Mothering Lineages Conversations

I chose to consult a friend who is an art historian and asked her what came to mind when she thought of representations of mothering in art. This friend, is not a mother and the art depictions of motherhood that she suggested leaned towards the dark and existential, such as the moody and expressive prints of Kathe Kollowitz, who lived in Germany through both world wars and made art illustrating the horror associated with loss of children and mothers that happened as a result of violence. She also recommended looking at the Japanese memorial ceremony called Mizuko Kuyo, where small sculptures are created to represent babies that died in miscarriage, stillbirth, and abortion. Another suggestion was to look at the images of Mary Cassatt, and she described them as “a never-ending resource of mother/child saccharine fuel.” The three people that I consulted about depictions of mothering in art, all suggested Mary Cassatt, and each had a differing relationship to the imagery.

Another friend, who also has a background in art history, just experienced mothering for the first time in the last year and we explored her relationship to representations of mothering in art. She spoke of the enormous amount of fear she has encountered in motherhood, “Fear when you find out you are pregnant, fear in utero, fear   out, the most fear I have encountered in my entire life. Fear keeps me up at night thinking of all the horrible things that could happen.

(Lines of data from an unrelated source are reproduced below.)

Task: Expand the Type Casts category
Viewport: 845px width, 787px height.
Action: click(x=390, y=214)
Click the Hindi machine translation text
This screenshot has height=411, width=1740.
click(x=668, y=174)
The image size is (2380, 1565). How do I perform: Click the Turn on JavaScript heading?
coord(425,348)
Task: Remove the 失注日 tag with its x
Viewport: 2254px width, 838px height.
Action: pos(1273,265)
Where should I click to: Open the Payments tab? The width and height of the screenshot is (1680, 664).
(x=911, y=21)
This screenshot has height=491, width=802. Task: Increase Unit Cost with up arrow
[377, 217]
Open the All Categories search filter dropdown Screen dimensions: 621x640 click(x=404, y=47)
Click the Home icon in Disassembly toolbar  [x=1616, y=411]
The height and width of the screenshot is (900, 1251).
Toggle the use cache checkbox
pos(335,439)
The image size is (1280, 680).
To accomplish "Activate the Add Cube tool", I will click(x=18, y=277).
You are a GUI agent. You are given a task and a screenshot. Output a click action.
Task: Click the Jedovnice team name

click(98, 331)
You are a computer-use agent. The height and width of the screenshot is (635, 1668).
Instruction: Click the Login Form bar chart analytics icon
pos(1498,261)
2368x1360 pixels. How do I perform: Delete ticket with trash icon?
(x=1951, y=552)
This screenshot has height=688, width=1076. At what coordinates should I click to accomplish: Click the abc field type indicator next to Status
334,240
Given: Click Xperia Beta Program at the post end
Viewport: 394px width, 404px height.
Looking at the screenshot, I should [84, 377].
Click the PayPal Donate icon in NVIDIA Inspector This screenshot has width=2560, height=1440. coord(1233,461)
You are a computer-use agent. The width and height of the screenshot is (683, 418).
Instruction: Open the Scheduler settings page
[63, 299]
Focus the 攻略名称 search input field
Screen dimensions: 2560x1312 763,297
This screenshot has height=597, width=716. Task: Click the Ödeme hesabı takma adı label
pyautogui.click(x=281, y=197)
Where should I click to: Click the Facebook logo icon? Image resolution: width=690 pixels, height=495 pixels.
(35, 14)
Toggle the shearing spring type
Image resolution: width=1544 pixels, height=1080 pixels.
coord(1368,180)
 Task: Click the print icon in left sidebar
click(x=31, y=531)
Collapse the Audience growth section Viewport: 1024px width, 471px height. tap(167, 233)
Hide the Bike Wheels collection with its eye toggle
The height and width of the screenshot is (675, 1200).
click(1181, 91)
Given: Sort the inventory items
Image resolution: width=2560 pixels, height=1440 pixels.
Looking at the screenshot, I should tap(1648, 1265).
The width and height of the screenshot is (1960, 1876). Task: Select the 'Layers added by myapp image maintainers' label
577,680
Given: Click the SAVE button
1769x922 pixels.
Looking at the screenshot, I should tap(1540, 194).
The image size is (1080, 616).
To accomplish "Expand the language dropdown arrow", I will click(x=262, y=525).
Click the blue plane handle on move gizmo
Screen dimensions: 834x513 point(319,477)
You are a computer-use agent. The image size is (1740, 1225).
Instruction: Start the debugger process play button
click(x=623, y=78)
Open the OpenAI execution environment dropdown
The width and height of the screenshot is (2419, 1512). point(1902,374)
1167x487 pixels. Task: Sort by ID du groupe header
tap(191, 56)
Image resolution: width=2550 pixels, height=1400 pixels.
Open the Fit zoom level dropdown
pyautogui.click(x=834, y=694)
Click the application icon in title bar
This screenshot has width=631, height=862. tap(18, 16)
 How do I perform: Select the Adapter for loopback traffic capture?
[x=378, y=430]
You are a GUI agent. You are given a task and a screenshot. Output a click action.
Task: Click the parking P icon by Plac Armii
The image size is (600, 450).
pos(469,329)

Keeping this human alive who is dependent on you, your entire world becomes about their happiness and health.” She also spoke about the difficulty she experienced breastfeeding, the judgment she received from other parents, competitive parenting and how hard it is to raise a child on low income with no outside support. She spoke of how magical and yet repetitive it is to be with a child discovering everything for the first time, "it’s amazing and it’s boring all at once." She shared with me a performance art piece by Ukeles representing a mother dressing her children and undressing them again. 

We also talked about one of my favorite artists, Alice Neel, who has been called a “bad mother” because her relationship with painting took priority over care for her children. Painting always came first for Neel. It is interesting that she painted many representations of mother and child and in the mother’s eyes you can always see strain, fear, stress and a quiet desperation. "They call her a bad mother, but it is so much more complicated than that." My friend described how she has started to develop a deeper sense of compassion for her own mother through the experience of mothering. We looked at the Carrie Mae Weems photograph of a mother brushing her adult child’s hair and we talked about the new rules of intimacy that continue to be created and evolve as the child grows into adulthood, but the mother remains a mother and can almost always make the daughter feel like a baby again.   

Last I spoke to another friend who is a painter and mother of two children. I remember when she gave birth to her first child in her home, after which she made a painting of her placenta. She went on to make many paintings of both of her children as infants and as they grew. She and I share a deep love for the artist, Jenny Saville, and we talked about how Saville has become a mother in recent years and has created these great drawings and paintings depicting motherhood based on Leonardo Da Vinci drawings. My friend spoke about how amazing motherhood is now that her children are old enough to be somewhat autonomous. She is no longer lugging around snacks and toys and having to adhere to sleep and eat schedules. They explore and travel and play together, and they constantly shower her with love and cuddles. They comfort her and make her feel ok which she’s had a bad day or hurts her finger. She also suggested Mary Cassatt, her favorite being an intimate depiction of a mother lovingly bathing her child.

These conversations with these women were so incredibly engaging and transformative for me. Learning of their personal experiences with mothering was made even more rich by being able to bring visual representation into the conversation to talk in detail about the artist’s possible intentions in their visual communication of similar ideas. The scope of motherhood is broadening in my mind, and strangely, none of this has scared me from my intention to become a mother. I want to experience all of these things, even the difficult parts.